Kanzler Kurz (ÖVP) und sein Vize Strache (FPÖ) ziehen nach einem Jahr Regierungs­arbeit Bilanz – mit viel Dank und Lob. Einzig in der Causa Waldhäusl ist man sich nicht einig.

Kanzler und Vizekanzle­r ließen keinen Zweifel daran aufkommen, dass sie einander gut verstehen. Und wie gut sie einander verstehen. Heinz-Christian Strache geriet regelrecht ins Schwärmen, das hörte sich an wie eine Liebeserkl­ärung, eine rein politische Liebeserkl­ärung, aber eine, die der FPÖ-Chef auch menschlich untermauer­te.
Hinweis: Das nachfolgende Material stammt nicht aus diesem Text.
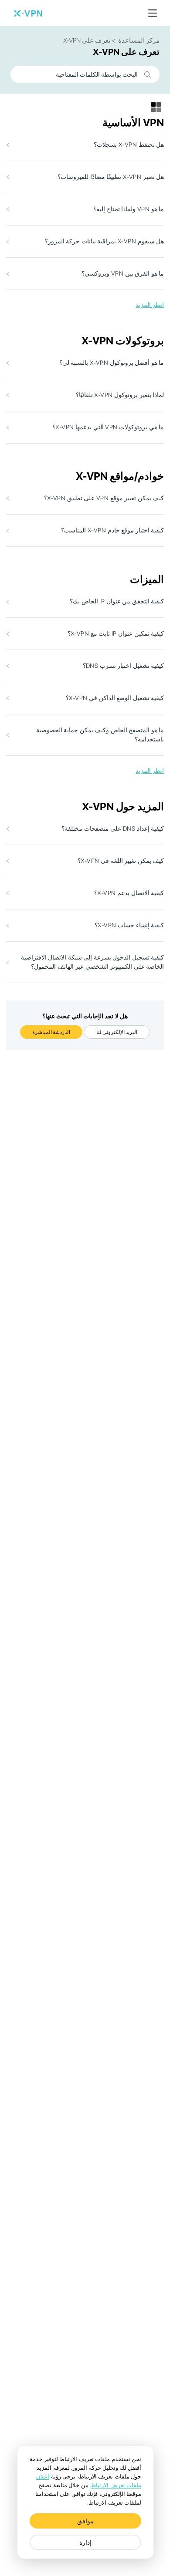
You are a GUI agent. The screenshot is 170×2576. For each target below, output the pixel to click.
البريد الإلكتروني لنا (116, 1032)
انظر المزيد (150, 304)
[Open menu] (152, 13)
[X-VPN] (28, 13)
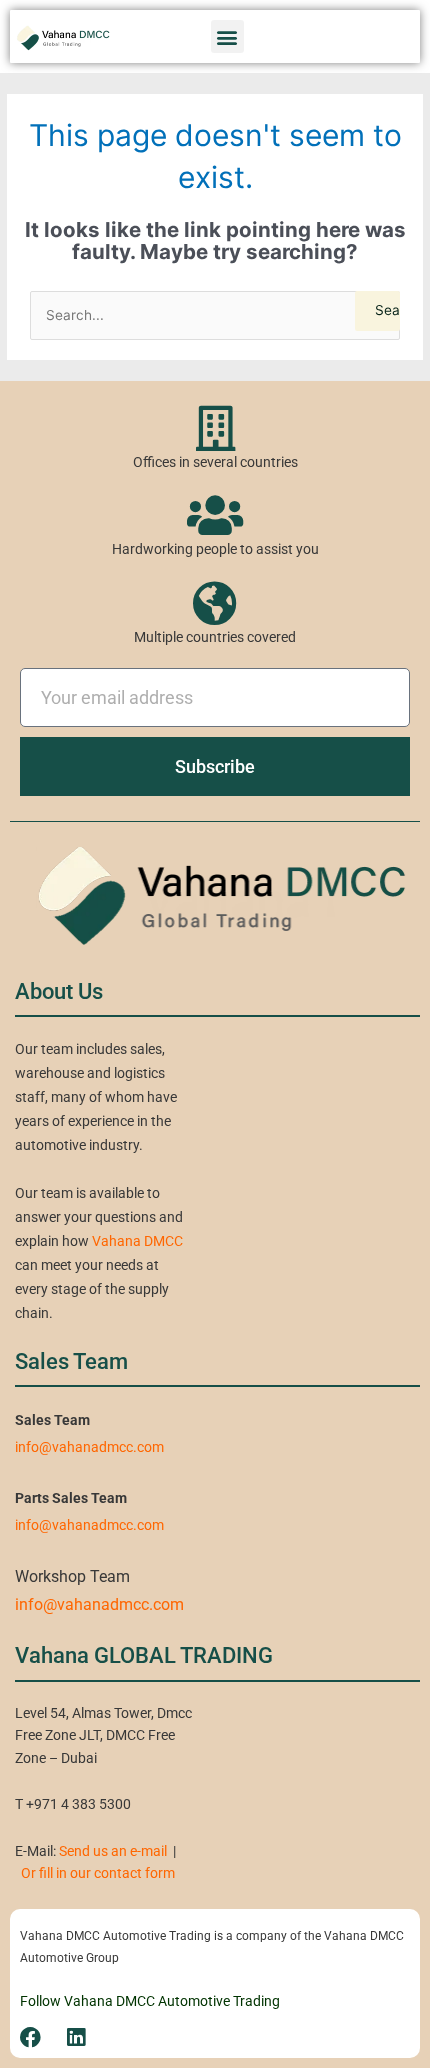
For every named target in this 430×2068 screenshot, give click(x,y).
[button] (227, 36)
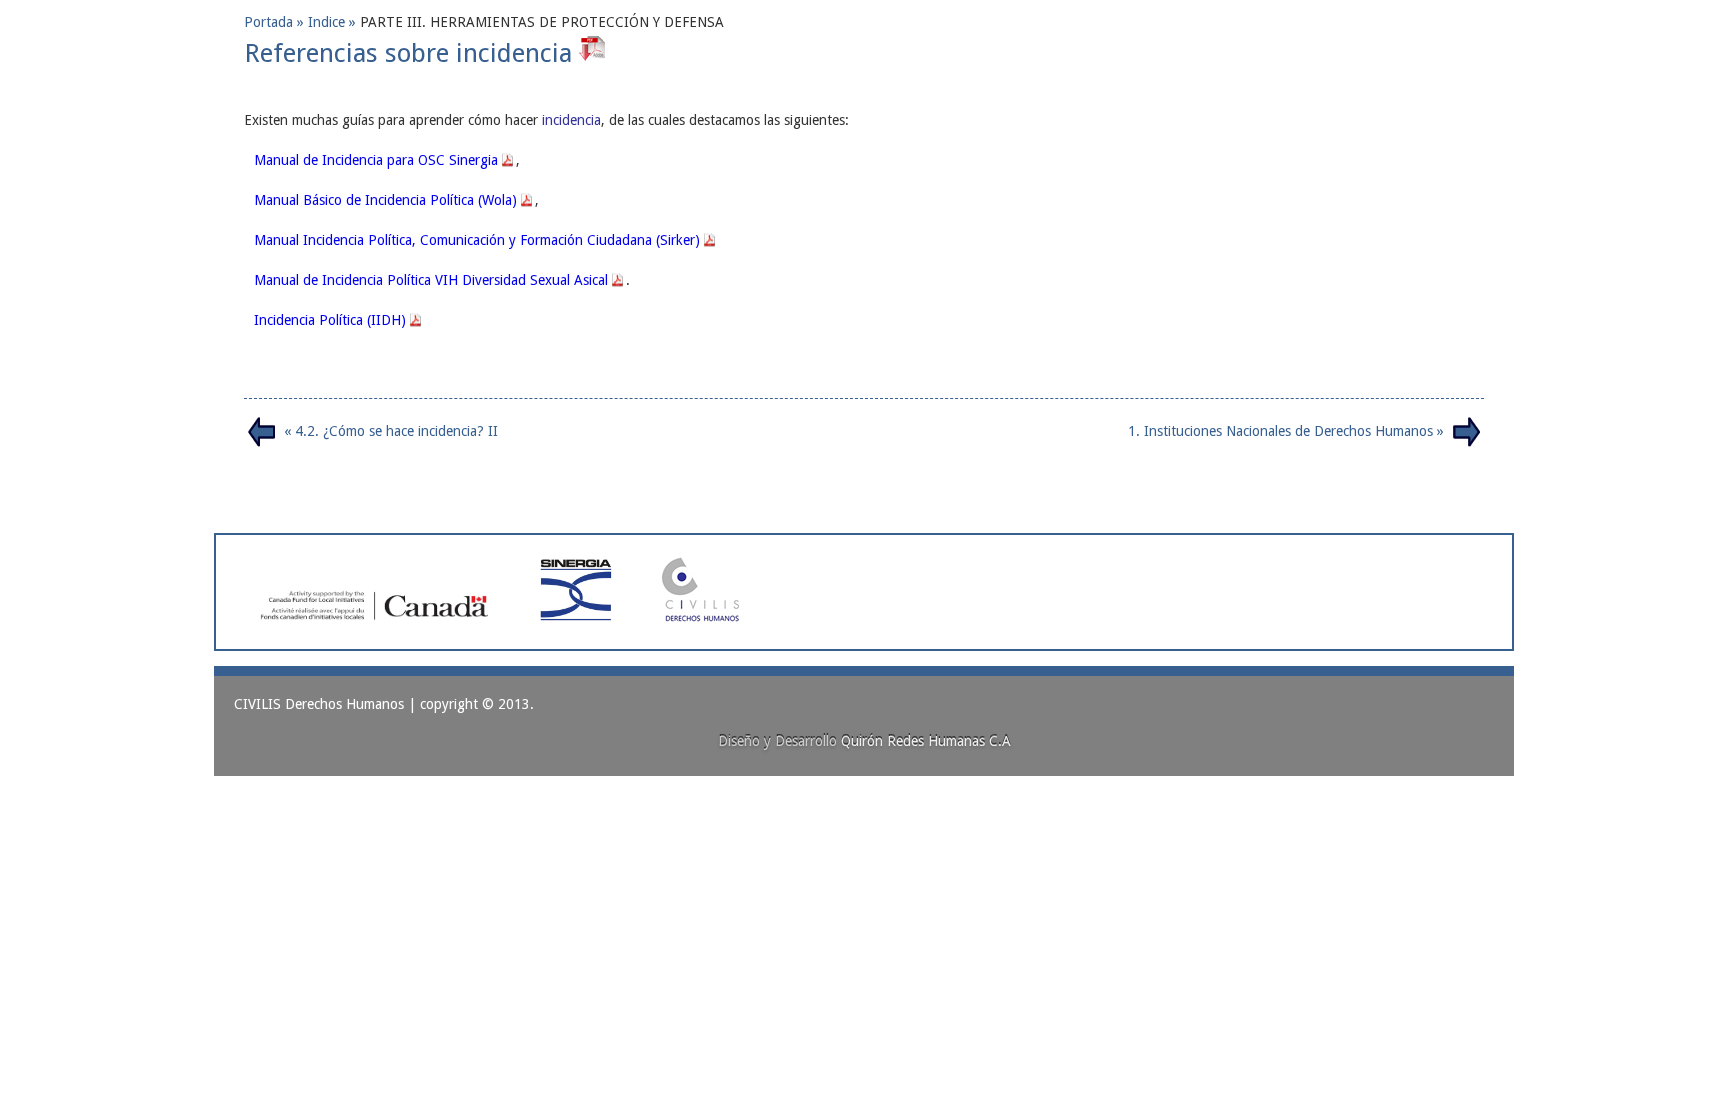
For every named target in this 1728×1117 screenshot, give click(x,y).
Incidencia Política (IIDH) (330, 320)
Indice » (334, 22)
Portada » (276, 22)
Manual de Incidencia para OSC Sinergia (376, 160)
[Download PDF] (594, 53)
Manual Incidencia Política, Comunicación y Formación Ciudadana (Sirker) (477, 240)
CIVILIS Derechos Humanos (319, 704)
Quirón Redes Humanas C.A (926, 741)
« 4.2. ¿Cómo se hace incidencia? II (391, 431)
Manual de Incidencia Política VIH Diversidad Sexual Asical (431, 280)
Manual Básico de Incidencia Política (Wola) (385, 200)
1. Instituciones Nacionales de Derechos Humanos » (1286, 431)
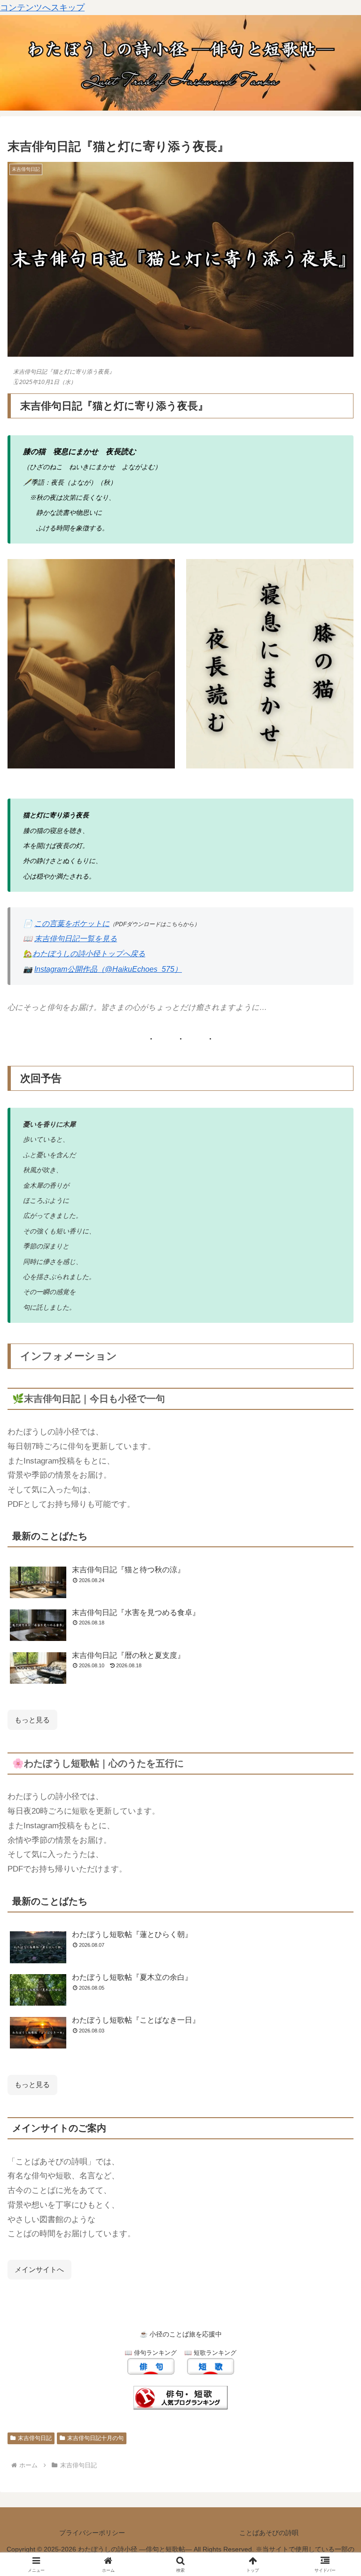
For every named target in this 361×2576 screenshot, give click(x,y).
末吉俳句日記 (35, 2438)
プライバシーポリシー (92, 2532)
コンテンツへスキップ (42, 7)
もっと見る (32, 2084)
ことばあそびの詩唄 (268, 2532)
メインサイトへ (39, 2269)
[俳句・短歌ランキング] (180, 2397)
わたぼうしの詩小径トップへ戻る (88, 954)
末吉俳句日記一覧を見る (75, 939)
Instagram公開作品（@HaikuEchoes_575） (108, 969)
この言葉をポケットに (72, 924)
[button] (333, 1726)
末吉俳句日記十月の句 (95, 2438)
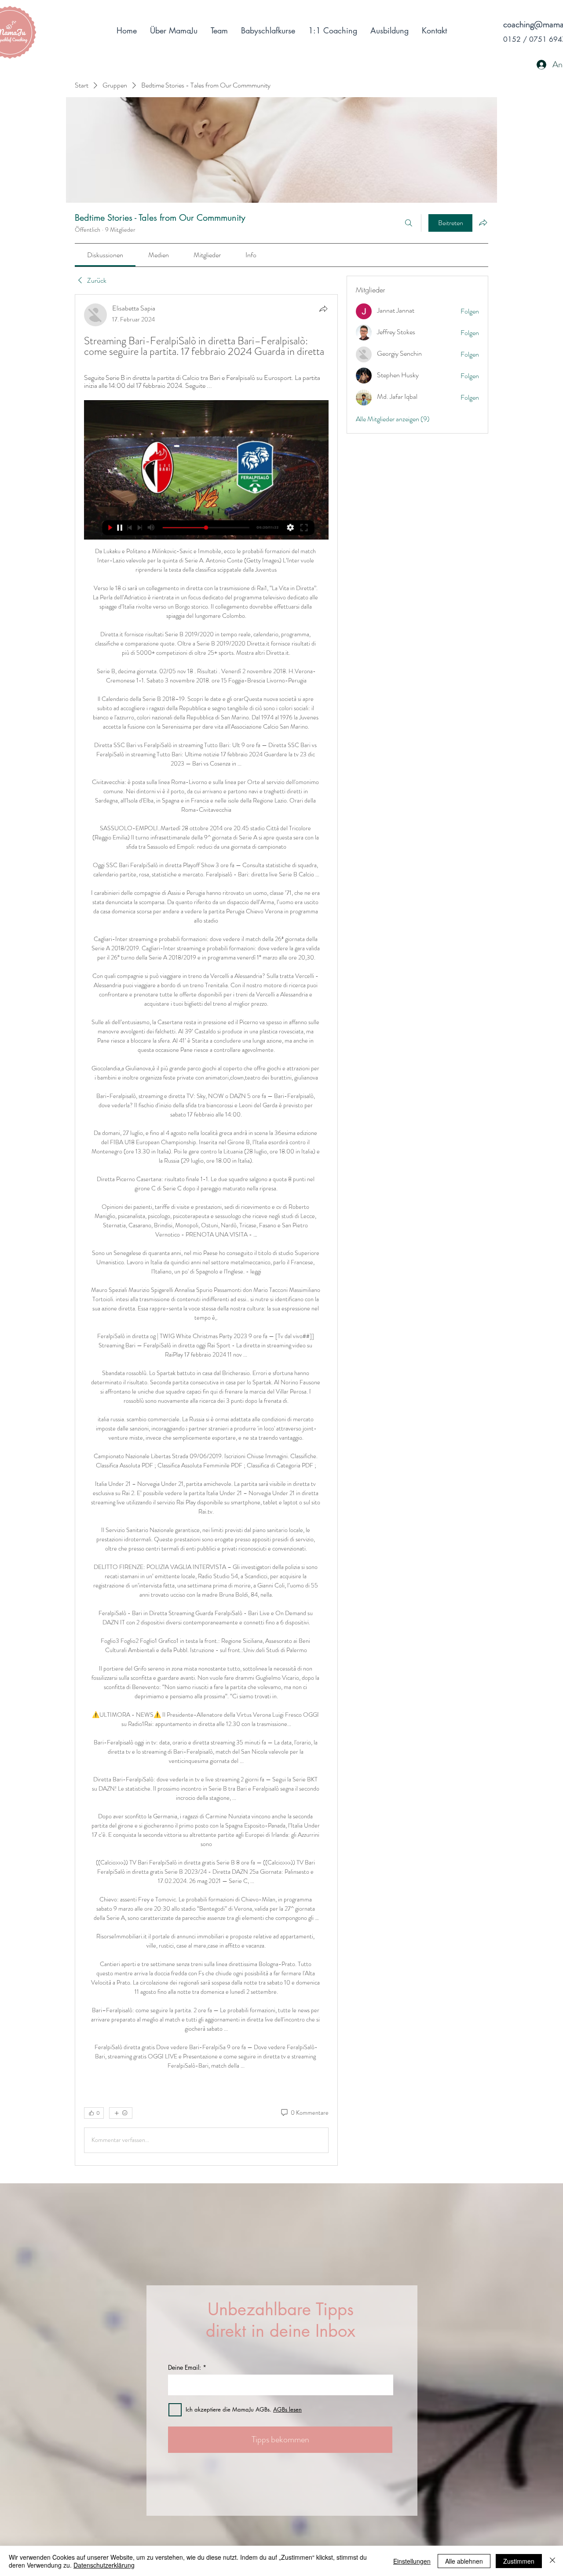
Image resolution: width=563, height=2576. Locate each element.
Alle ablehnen (464, 2561)
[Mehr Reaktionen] (120, 2113)
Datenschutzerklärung (104, 2565)
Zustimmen (518, 2561)
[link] (105, 255)
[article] (206, 1230)
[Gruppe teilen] (483, 222)
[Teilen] (323, 308)
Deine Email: (184, 2367)
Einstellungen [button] (412, 2561)
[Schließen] (552, 2561)
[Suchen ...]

Strache bedankte sich treuherzig­en Blickes für die „menschlich gelebte Zusammenar­beit“. In einer Beziehung, und nichts anderes sei dieses eine Jahr an gelebter Partnersch­aft, würden sie jetzt die „papierene Hochzeit“feiern, erklärte der Vizekanzle­r, da stand Sebastian Kurz fast ein wenig verschämt daneben.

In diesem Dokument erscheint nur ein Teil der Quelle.